Records for finding items

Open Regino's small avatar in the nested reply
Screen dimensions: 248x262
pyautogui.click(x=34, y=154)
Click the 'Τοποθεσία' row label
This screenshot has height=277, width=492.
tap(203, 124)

EXERCISE: Put every line of these records into a numbered list, leaving out any blank lines.

FULL RESPONSE:
1. Open Regino's small avatar in the nested reply
2. Screen dimensions: 248x262
3. pyautogui.click(x=34, y=154)
4. Click the 'Τοποθεσία' row label
5. This screenshot has height=277, width=492.
6. tap(203, 124)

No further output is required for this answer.